Secondo Mattioli, il progetto, presentato negli anni scorsi come una priorità per il paese, sarebbe oggi «un simbolo di inefficienza e abbandono». L’area destinata all’ampliamento del camposanto, infatti, risulterebbe ancora priva delle necessarie opere di urbanizzazione, con viali rimasti in terra battuta e numerose zone interessate dalla crescita incontrollata della vegetazione.

«È inaccettabile che una struttura così importante per la nostra comunità sia stata trascurata in questo modo e per tanto tempo», afferma l’ex consigliere, evidenziando come erbacce, sterpaglie e piante abbiano invaso parte dei percorsi interni, rendendo alcune aree difficilmente accessibili.

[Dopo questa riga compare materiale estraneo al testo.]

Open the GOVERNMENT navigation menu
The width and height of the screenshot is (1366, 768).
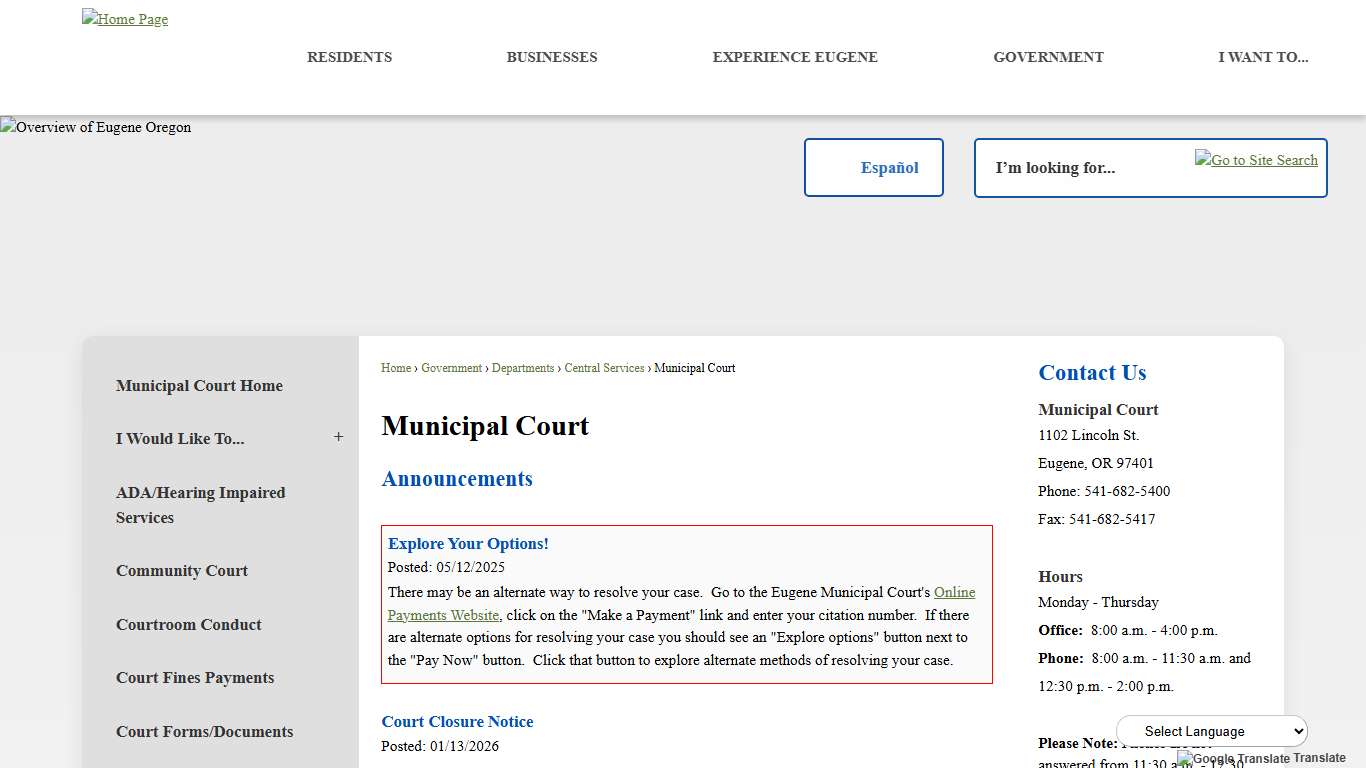click(1048, 57)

Mattioli ricorda inoltre che il completamento del nuovo cimitero era stato uno dei temi centrali della campagna elettorale del 2021. «Nel settembre di quell’anno l’attuale amministrazione aveva indicato quest’opera come una priorità assoluta, manifestando la volontà di procedere rapidamente con l’urbanizzazione dell’area. A distanza di anni, però, non si registrano interventi concreti», sostiene.

L’ex consigliere sottolinea anche come, nel frattempo, numerose famiglie abbiano investito risorse significative per la realizzazione di cappelle e strutture funerarie destinate ai propri cari. «Molti cittadini hanno impiegato i risparmi di una vita per costruire un luogo dignitoso per i propri defunti. Per questo è doveroso garantire il massimo decoro e il rispetto che il cimitero merita», dichiara.

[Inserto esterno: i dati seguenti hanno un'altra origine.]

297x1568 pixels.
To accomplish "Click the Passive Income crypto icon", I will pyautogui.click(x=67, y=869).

Da qui la richiesta di un intervento urgente da parte degli enti competenti. «Occorre programmare e avviare in tempi brevi i lavori di completamento urbanistico, definendo le fasi conclusive dell’opera e ponendo fine a una situazione ormai divenuta indecorosa», aggiunge.

Per Mattioli, le condizioni dell’ampliamento cimiteriale rappresentano soltanto uno degli esempi delle criticità che interessano diverse opere pubbliche presenti sul territorio. «La mancanza di programmazione e di interventi da parte dell’attuale amministrazione sta producendo risultati che non possono lasciare indifferente la comunità», conclude.